Several years ago, I found Sonlight and realized that it was my "dream come true". I wanted my children to love literature like I do, and Sonlight had all the good stuff, plus it had lesson plans already figured out for me--including science experiments! All I had to do was open the Instructor Guide and go. And that's what I do. I require all of the girls to be in the room when I'm reading to them, but I don't "require" them to be sitting in front of me, listening intently. I have one child who has to color. Another has to sit and see EVERY picture and stroke my arm while I read. And yet another who refuses to be part of anything I do. Ironically, it's the renegade who soaks up the most information. What I found out was that even though she doesn't want me to know about it, what I'm reading peaks her interest, and she goes back after I'm finished with the others, and spends her OWN time sitting and studying the books now that she already knows what I read. She is my most voracious reader, but not because I've forced it; quite the opposite--I've actually not even required her to be actively involved--but just sitting and listening in the background she can pick up a LOT. We talk about what I've read, and oftentimes even though she's "not listening", she can give me more information than any of the other girls.

The "rule" around here is no TV during public school hours (which they think end at 3 when the bus pulls up to our neighbor's house); but that unless I am reading to them or helping them with their math or other "grade level" work, they are free to do whatever they want, as long as it doesn't involve something electronic. You would be SHOCKED at what that means for them on most days. I have found them playing with math manipulatives, reading to their younger sisters, counting money, collecting bugs, writing letters or making cards for anyone and everyone they know, categorizing rocks, even "playing school". Is this "unschooling"? Well, maybe it is, I don't know. All I know is that my girls are known for being pretty smart cookies, so they must be learning something, right? These girls are in second grade and kindergarten; the time will come when they will need more focused studies. I have grand plans of using some very in-depth studies once they get to middle school and high school that will both fill their minds with that knowledge they crave AND train them to think and reason as educated people. But right now, I want them to LOVE learning. And that they do. They just don't know what "school" looks like. And right now, I'm okay with that.
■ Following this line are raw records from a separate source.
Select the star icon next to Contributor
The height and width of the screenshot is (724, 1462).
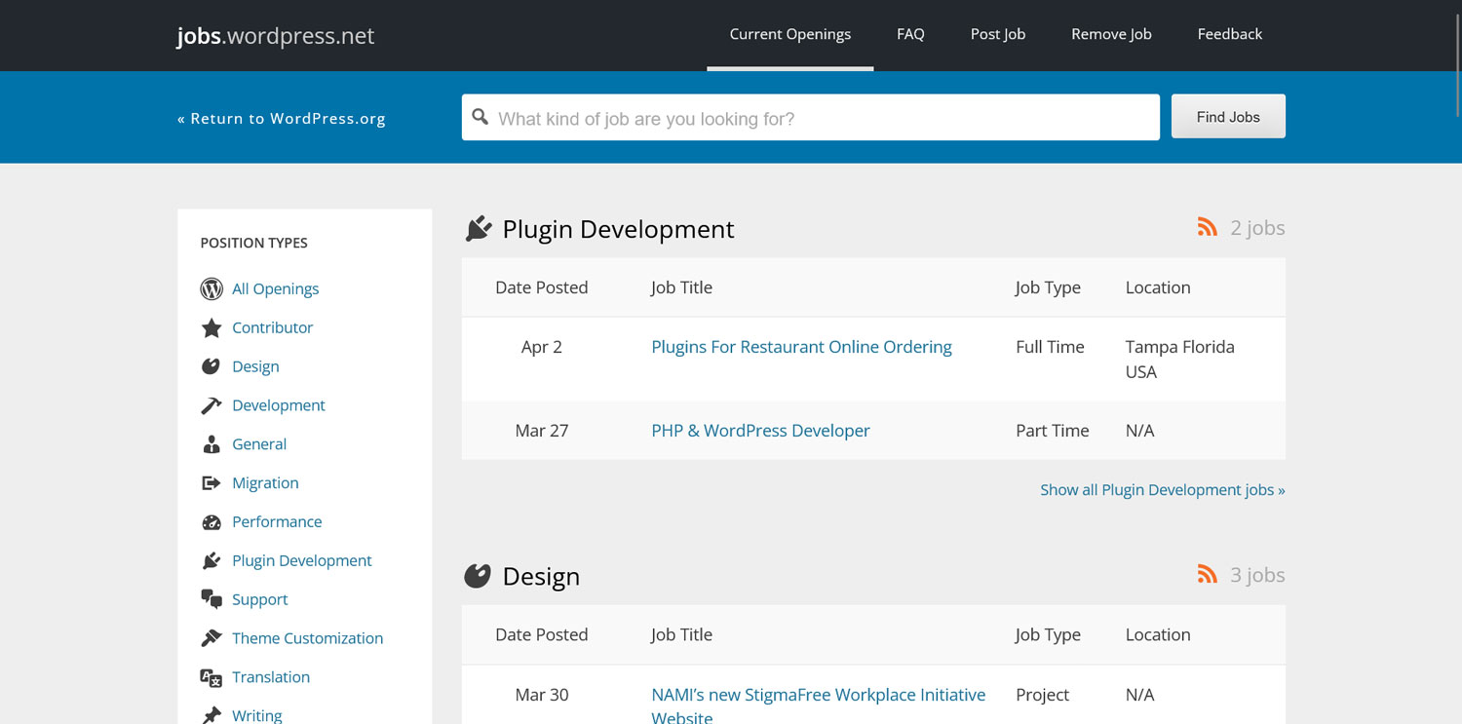[212, 327]
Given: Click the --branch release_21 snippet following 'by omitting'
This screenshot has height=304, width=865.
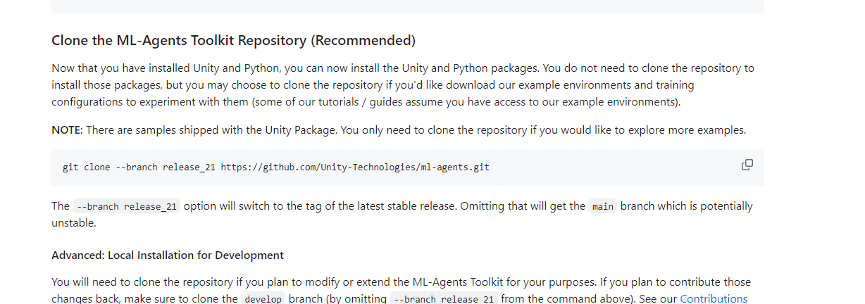Looking at the screenshot, I should tap(444, 299).
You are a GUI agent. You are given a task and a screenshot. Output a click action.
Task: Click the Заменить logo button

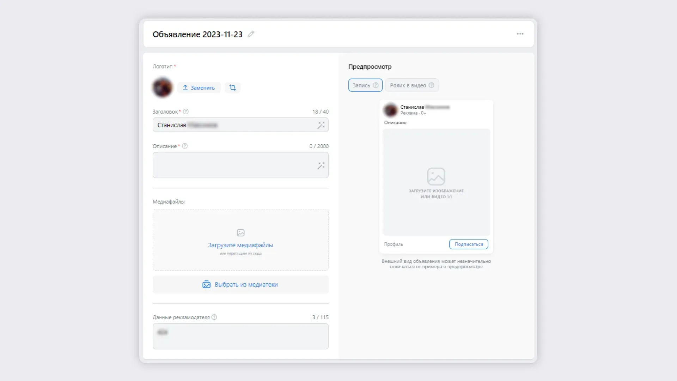199,87
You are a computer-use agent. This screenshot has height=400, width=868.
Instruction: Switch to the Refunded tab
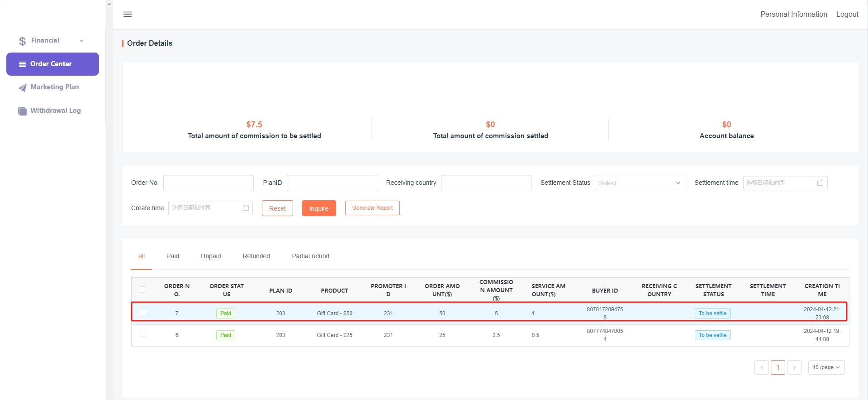(x=256, y=256)
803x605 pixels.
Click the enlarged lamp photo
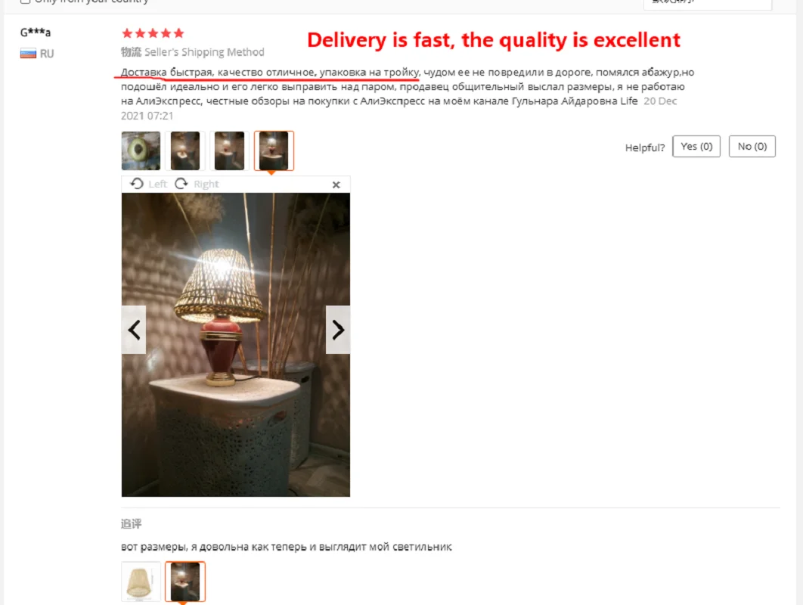click(x=236, y=345)
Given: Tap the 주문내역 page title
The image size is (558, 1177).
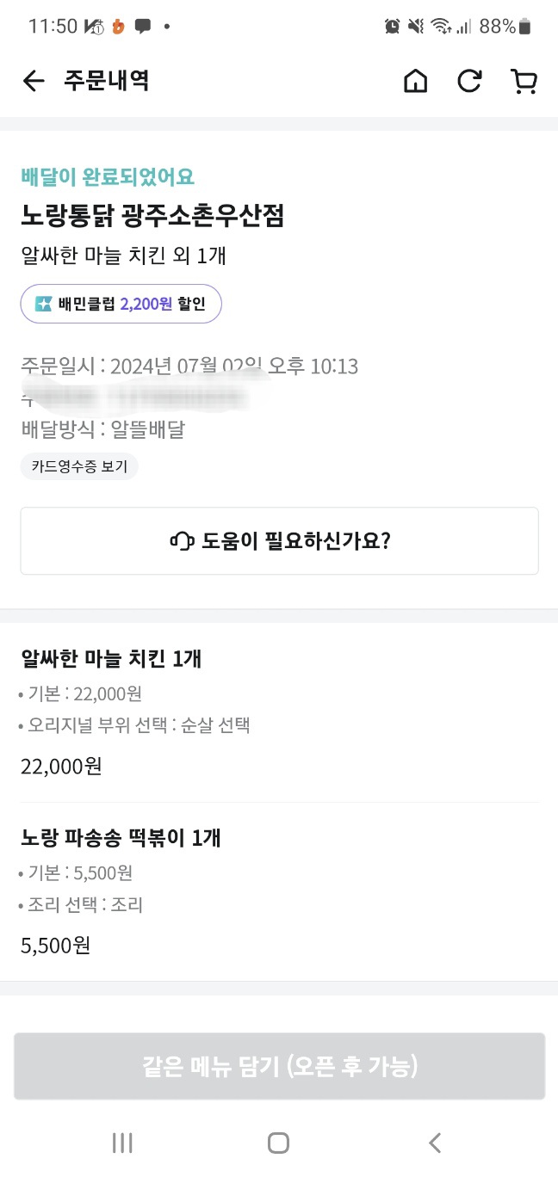Looking at the screenshot, I should coord(107,81).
**Edited for the Homeschooling Fridays link-up!

Tuesday, February 14, 2012

My rags ARE my riches.

It has been a very emotional day. It's never what anyone would call "easy" having my husband gone, but for the second year in a row, he is gone for Valentine's Day/Jamie's birthday. When she was younger, this wouldn't have been a big deal, but now she is old enough to feel the absence and really miss having her dad around for the "big" days. All of that kind of came to a head about half an hour after she talked to her dad on the phone--I guess it made her realize 'for real' that he wasn't here and that he wouldn't be here tomorrow either. Whatever the reason, we had a meltdown that left us both in tears. Plus, I won't lie; I'm a hopeless romantic who is married to someone who is hopelessly un-romantic, and yeah ... I need to let go of the expectations, *especially* when he's out of the country for the one holiday of the year that celebrates romantic love. Let's just say I'm emotional today and get on with it, shall we? Thanks.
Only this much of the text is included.